BioShock may have popularised immersive sims by leaning closer to the FPS side, but if you’re willing to forego the efficiency of guns, it can still provide some splendid emergent moments. BioShock 2 was arguably better at providing players with a range of tools to experiment with in combat.
Best level: Fort Frolic is undoubtedly the high point of BioShock. Mad auteur Sander Cohen sprinkled much-needed humour into the game’s absurdist-horror tones, and it exhibits some of the best environment design in the game. Fort Frolic was developed largely by Jordan Thomas, who was responsible for Deadly Shadows’s Shalebridge Cradle.
2010: Stalker: Call of Pripyat
The Stalker series has always represented the ultimate end-goal of immersive sims, a cohesive and believable environment, AI that acts autonomously of the player, and complex interactions that result in an unscripted, unpredictable world.
None of the games achieved what Shadow of Chernobyl set out to do, but Call of Pripyat comes close. It condenses the fragmented environments of previous games into three large areas, where multiple factions of Stalkers, bandits, scientists and others patrol, hunt wildlife, scour for valuable Artifacts and battle over territory. When the wind blusters, the rain rolls in and you’re being hunted by an invisible mutant, few games are as engrossing.

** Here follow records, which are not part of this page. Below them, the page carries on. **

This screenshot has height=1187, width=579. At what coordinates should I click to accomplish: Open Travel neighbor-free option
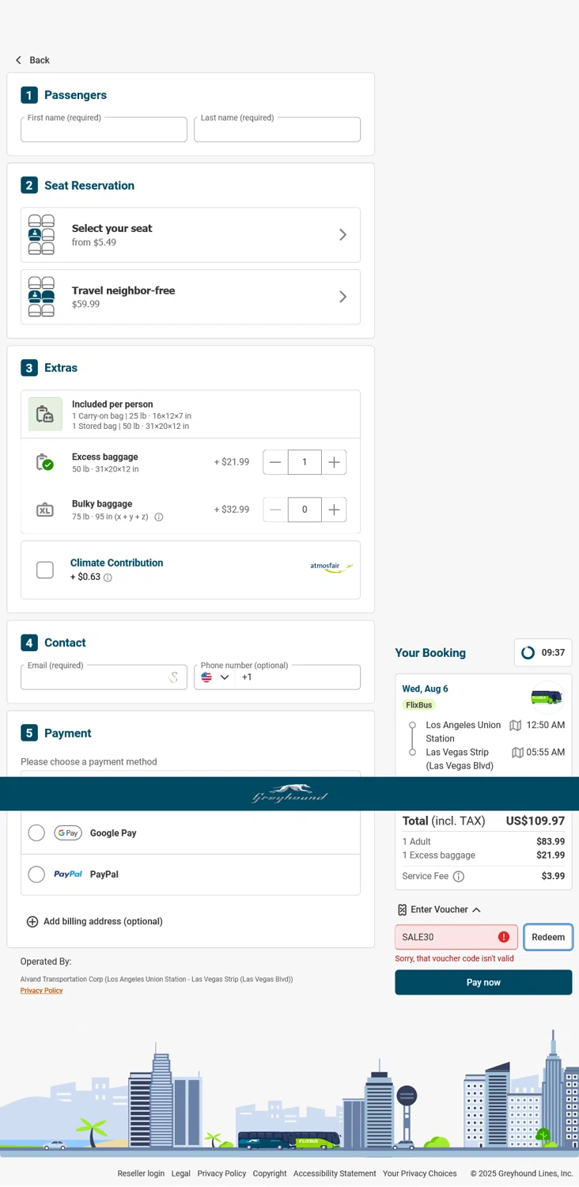coord(191,297)
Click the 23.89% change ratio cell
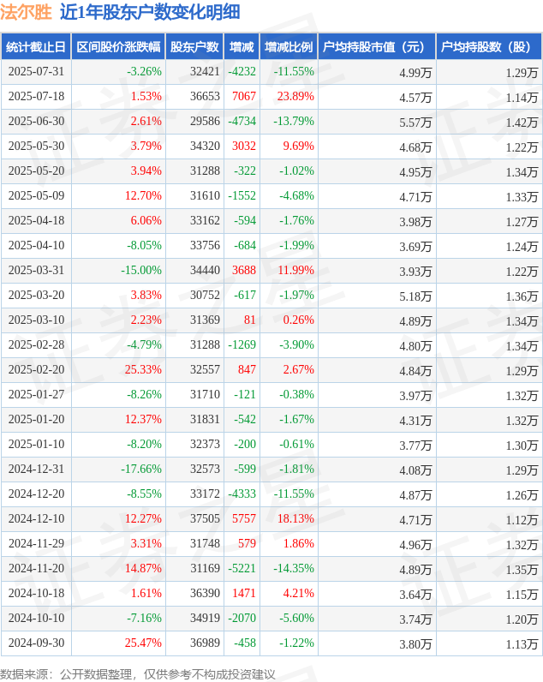This screenshot has height=682, width=543. pos(295,97)
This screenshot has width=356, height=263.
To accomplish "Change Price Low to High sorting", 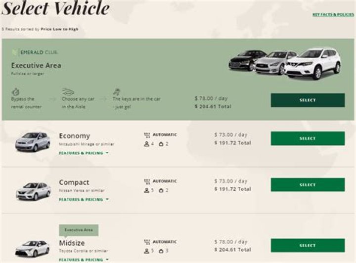I will [59, 29].
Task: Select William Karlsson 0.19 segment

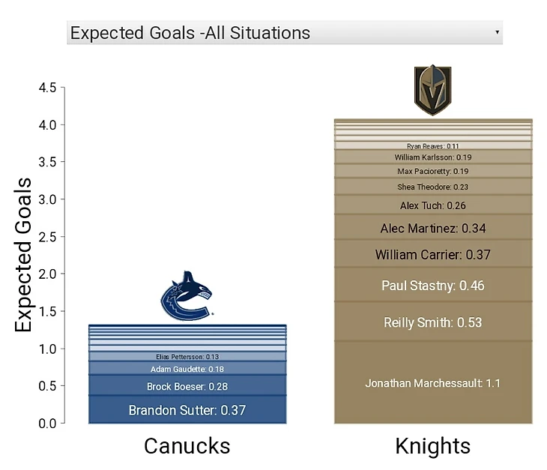Action: coord(432,157)
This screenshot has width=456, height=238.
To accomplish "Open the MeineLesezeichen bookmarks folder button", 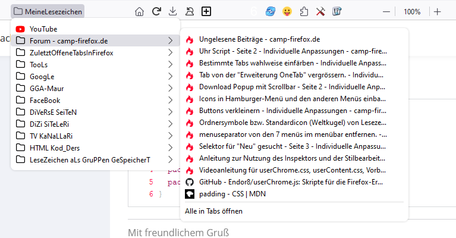I will [48, 11].
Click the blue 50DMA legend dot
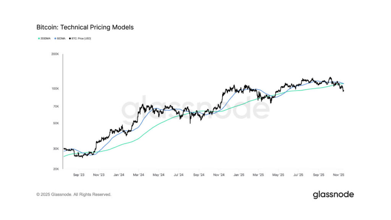This screenshot has height=220, width=391. [55, 39]
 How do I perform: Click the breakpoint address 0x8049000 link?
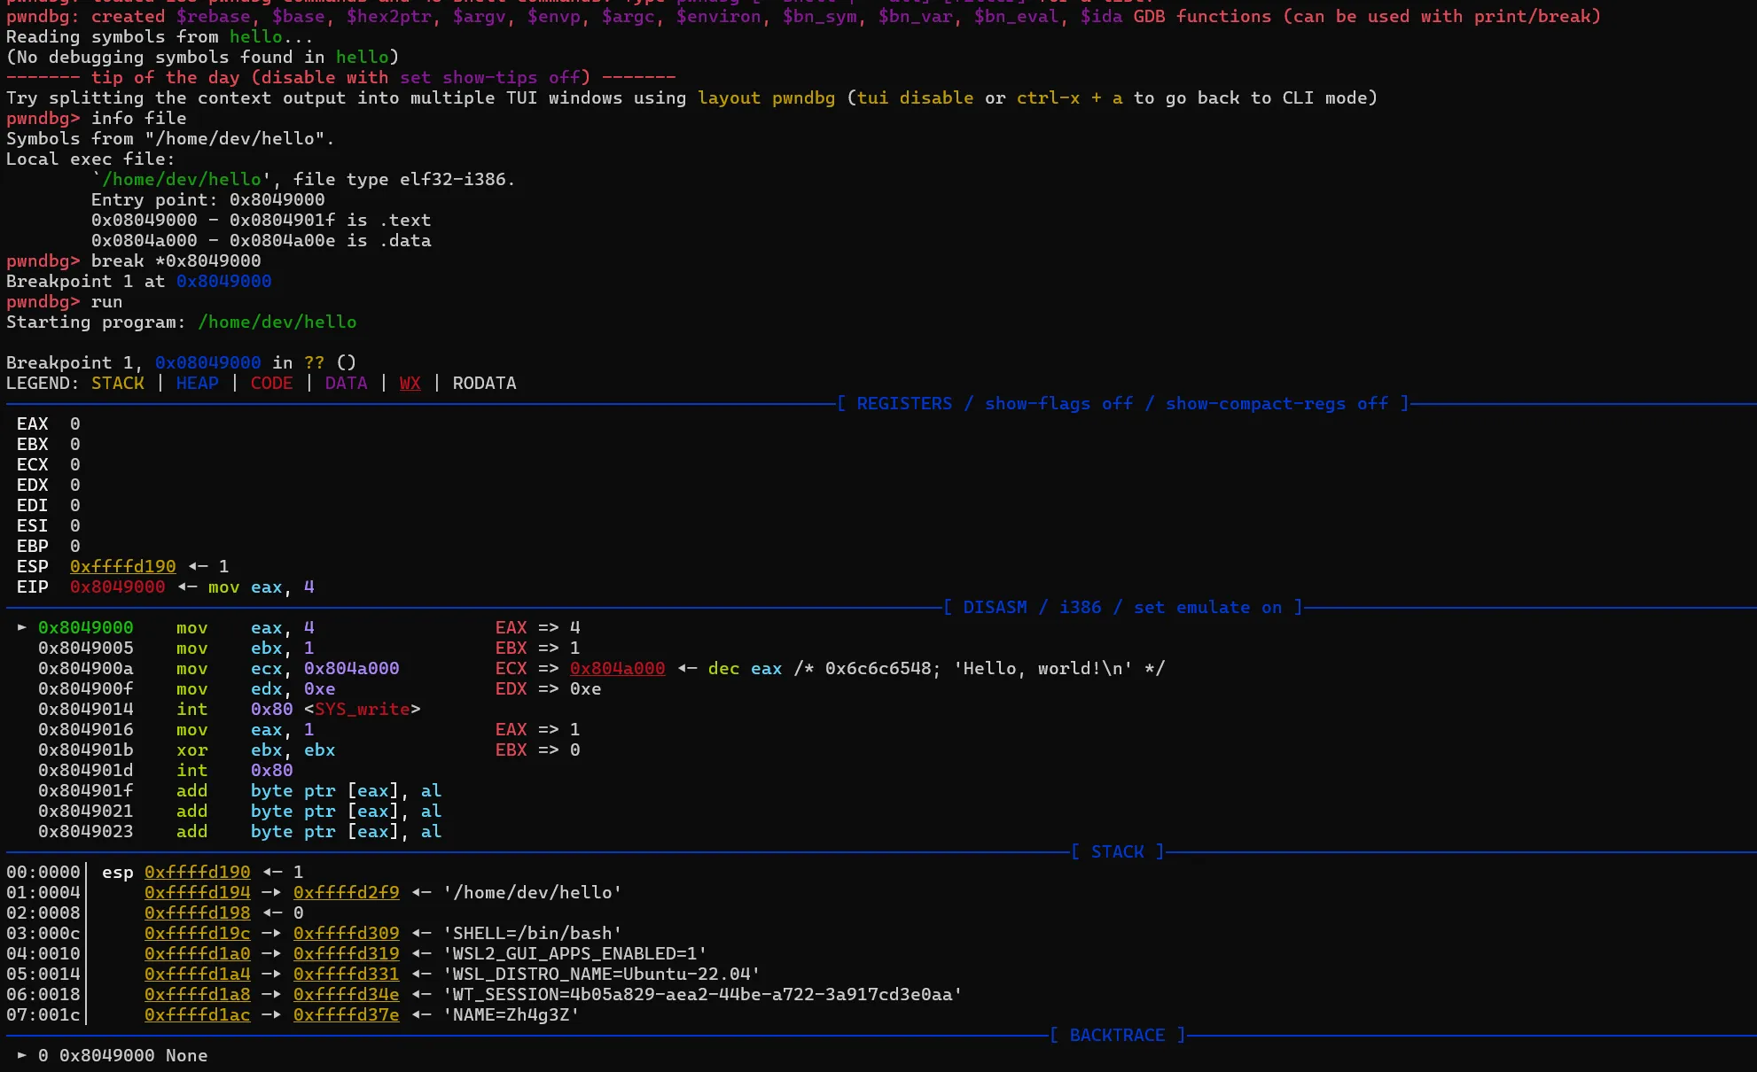point(223,281)
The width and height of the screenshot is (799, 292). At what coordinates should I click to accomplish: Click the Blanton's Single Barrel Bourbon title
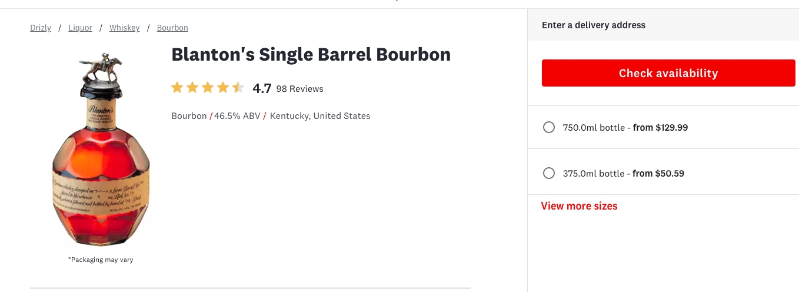311,55
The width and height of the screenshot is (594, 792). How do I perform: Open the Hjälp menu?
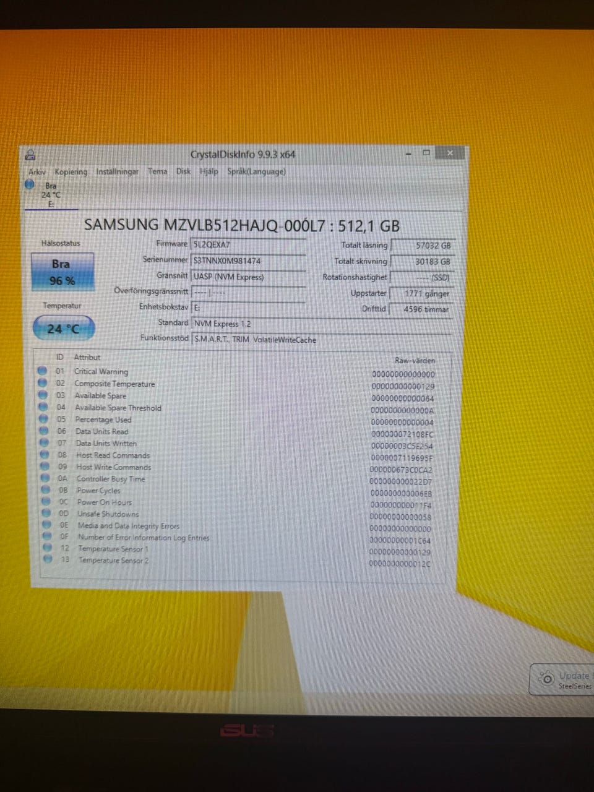(209, 171)
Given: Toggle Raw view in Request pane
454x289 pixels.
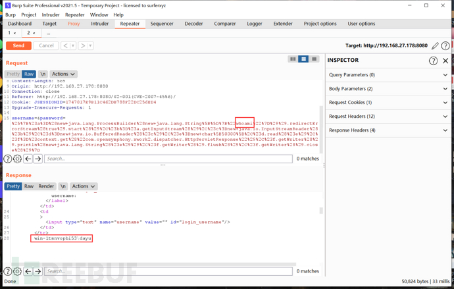Looking at the screenshot, I should pyautogui.click(x=28, y=74).
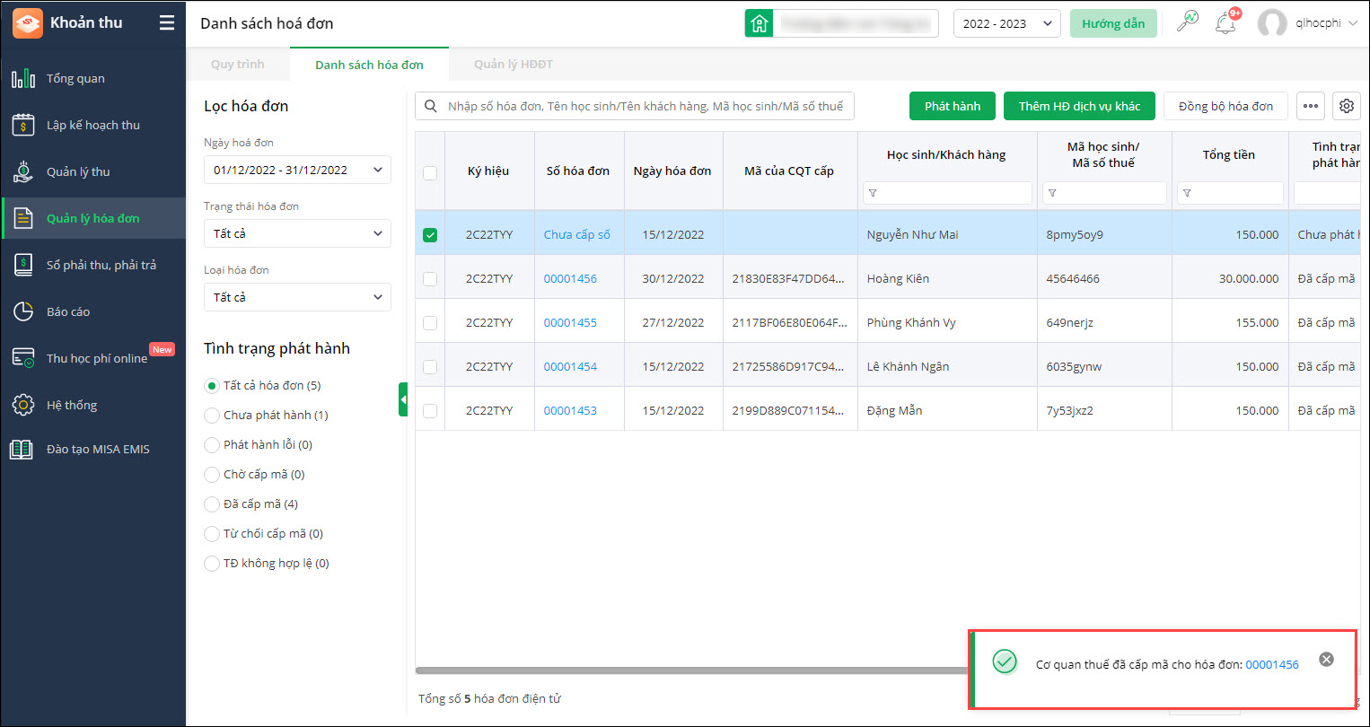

Best feature: Pripyat is constantly under threat of Emissions, violent energy bursts that alter the situation within the zone, creating new Artifacts, killing NPCs and spawning Zombified Stalkers.
2012: Dishonored
Recent years have seen a revival of bona-fide immersive sims. In 2011 Deus Ex: Human Revolution proved it was possible to make a follow-up that rivalled Warren Spector’s masterpiece. Then in 2012 came Dishonored, a game openly inspired by the work of Ion Storm and Looking Glass. Arkane’s Arx Fatalis and Dark Messiah had both shown glimmers of a similar talent, and it finally coalesced in their magical murder-sim.
Dishonored took the level design of Thief and the open-ended play of Deus Ex, and weaved them together superbly. The majority of its missions are built in a similar style to Thief II’s Life of the Party—a smattering of open city that surrounds the central area where the mission takes place. Particular highlights include the Golden Cat, an opulent brothel whose spiralling layout makes for a tricky assassination challenge, and Lady Boyle’s manor, where the ensuing Masquerade Ball allows the player to hide in plain sight.
Dishonored also boasts the most inventive toolsets of any game of its ilk, blending mechanical gadgetry with pagan-style magic. You can possess enemies and freeze time to manipulate your opponents and remain unseen, or deploy nasty springrazors and summon hordes of rats if you fancy adopting a more sociopathic approach. Dishonored even lets players complete the game without killing anyone, although many of your targets may wish they were dead given some of the fiendish alternatives.
Best ability: Although it’s the least spectacular ability in Corvo’s arsenal, Blink transforms everything about the game. This short-range teleport affects movement, platforming, combat and stealth, enabling you to dart across gaps between rooftops, flash into cover when noticed by a guard, or vanish away from a pistol-shot and stab your aggressor in the back.